Gerus Lab

Posted on Mar 1

Stop Building AI Demos — Here's How We Ship AI Systems That Actually Scale

#ai #webdev #programming #architecture

Everyone's building AI agents. Twitter is full of "I built an AI agent in 15 minutes" posts. Cool. Now try running it for 10,000 users with real money on the line.

We've shipped AI-powered systems across fintech, edtech, SaaS, and Web3 at Gerus-lab. Not demos. Production systems that handle real traffic, real users, real edge cases. Here's what we learned — and what most tutorials won't tell you.

The Demo Trap

Most AI agent tutorials follow the same pattern:

from openai import OpenAI

client = OpenAI()
response = client.chat.completions.create(
    model="gpt-4",
    messages=[{"role": "user", "content": prompt}]
)
print(response.choices[0].message.content)

That's not a system. That's a function call with a credit card attached.

A production AI system needs:

Failure boundaries — what happens when the LLM hallucinates?
Cost controls — how do you stop a runaway agent from burning $500/hour?
Observability — can you explain WHY it made that decision?
Graceful degradation — does the app die when OpenAI has a bad day?

Pattern 1: The Hybrid Architecture

Pure AI systems are fragile. The best production systems use AI as one layer in a deterministic pipeline.

When we built ASHKA, an AI analytics dashboard, we didn't let the LLM touch raw data directly. Instead:

User Query → Intent Parser (LLM) → Query Builder (deterministic) → Database → Response Formatter (LLM)

The LLM handles natural language in and out. Everything in between is predictable code.

# Intent parsing with structured output
def parse_intent(user_query: str) -> AnalyticsIntent:
    response = client.chat.completions.create(
        model="gpt-4",
        response_format={"type": "json_object"},
        messages=[
            {"role": "system", "content": INTENT_SCHEMA},
            {"role": "user", "content": user_query}
        ]
    )
    return AnalyticsIntent.model_validate_json(
        response.choices[0].message.content
    )

# Deterministic query building — no LLM here
def build_query(intent: AnalyticsIntent) -> SQLQuery:
    builder = QueryBuilder(allowed_tables=WHITELIST)
    return builder.from_intent(intent)  # Safe, predictable, auditable

Result: API responses under 200ms, AI accuracy above 90%, and zero SQL injection vectors. The LLM never sees your database.

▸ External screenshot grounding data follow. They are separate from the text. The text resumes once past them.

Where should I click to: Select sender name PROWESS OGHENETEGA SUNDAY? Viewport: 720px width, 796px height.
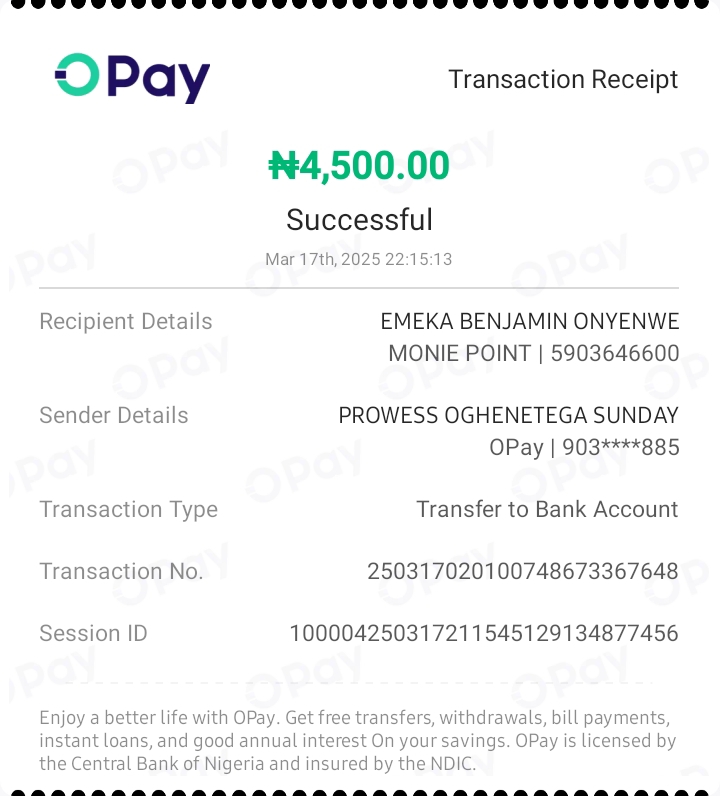(x=508, y=415)
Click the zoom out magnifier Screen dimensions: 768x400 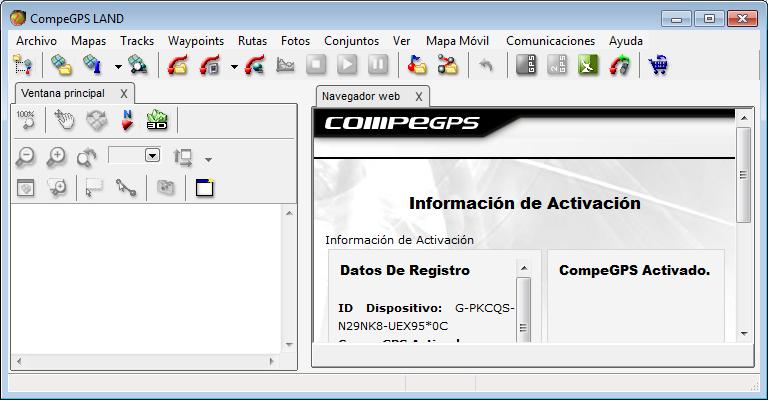(26, 157)
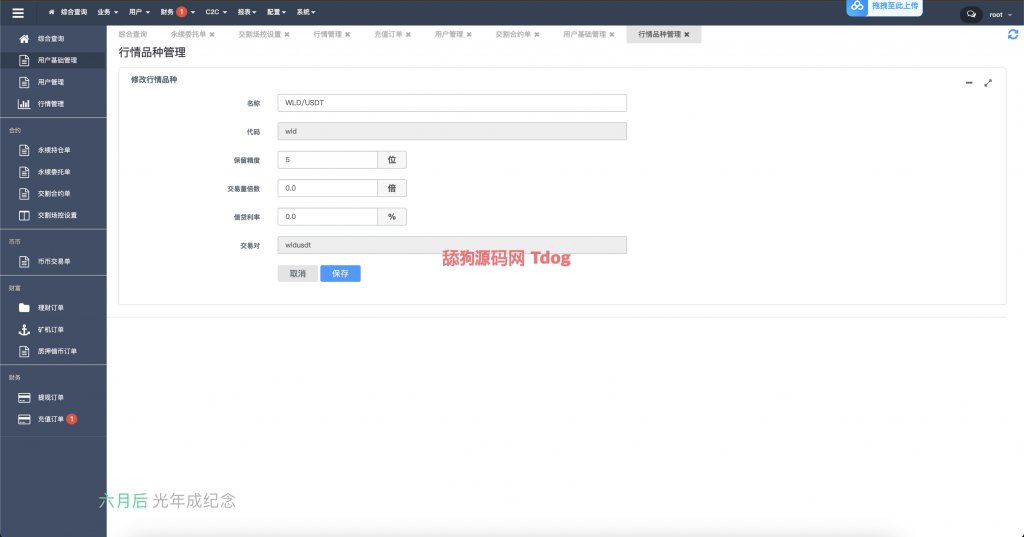Click the 保存 button

coord(340,273)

Pattern 2: Queue-Based Agent Orchestration

Synchronous AI calls are a scalability killer. When we built Obrazno, an AI interior design SaaS, image generation could take 10-30 seconds. You can't hold an HTTP connection open that long.

The fix: task queues with progress tracking.

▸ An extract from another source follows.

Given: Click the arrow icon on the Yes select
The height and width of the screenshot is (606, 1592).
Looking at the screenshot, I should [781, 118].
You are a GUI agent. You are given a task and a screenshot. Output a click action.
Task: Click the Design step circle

// NestJS + BullMQ pattern we use at Gerus-lab
@Processor('ai-tasks')
export class AITaskProcessor {
  @Process('generate-design')
  async handleGeneration(job: Job<DesignRequest>) {
    const { roomImage, style, preferences } = job.data;

    // Step 1: Generate mask (AI)
    await job.updateProgress(10);
    const mask = await this.maskService.generate(roomImage);

    // Step 2: In-painting (AI) 
    await job.updateProgress(40);
    const result = await this.inpaintService.apply(
      roomImage, mask, style
    );

    // Step 3: Post-processing (deterministic)
    await job.updateProgress(80);
    const final = await this.postProcess(result, preferences);

    await job.updateProgress(100);
    return { imageUrl: final.url, moodboard: final.moodboard };
  }
}

Key decisions:

BullMQ over raw Redis for retry logic and dead letter queues
Progress tracking so the frontend can show real-time status
Turborepo monorepo to share types between frontend and backend
Each AI step is independently retryable — if in-painting fails, we don't re-generate the mask

Pattern 3: Smart Fallback Chains

Your AI will fail. Plan for it.

When we integrated ChatGPT as a first-line customer support system, we built a three-tier fallback:

async def handle_support_query(query: str, context: dict) -> Response:
    # Tier 1: AI response with confidence scoring
    ai_response = await get_ai_response(query, context)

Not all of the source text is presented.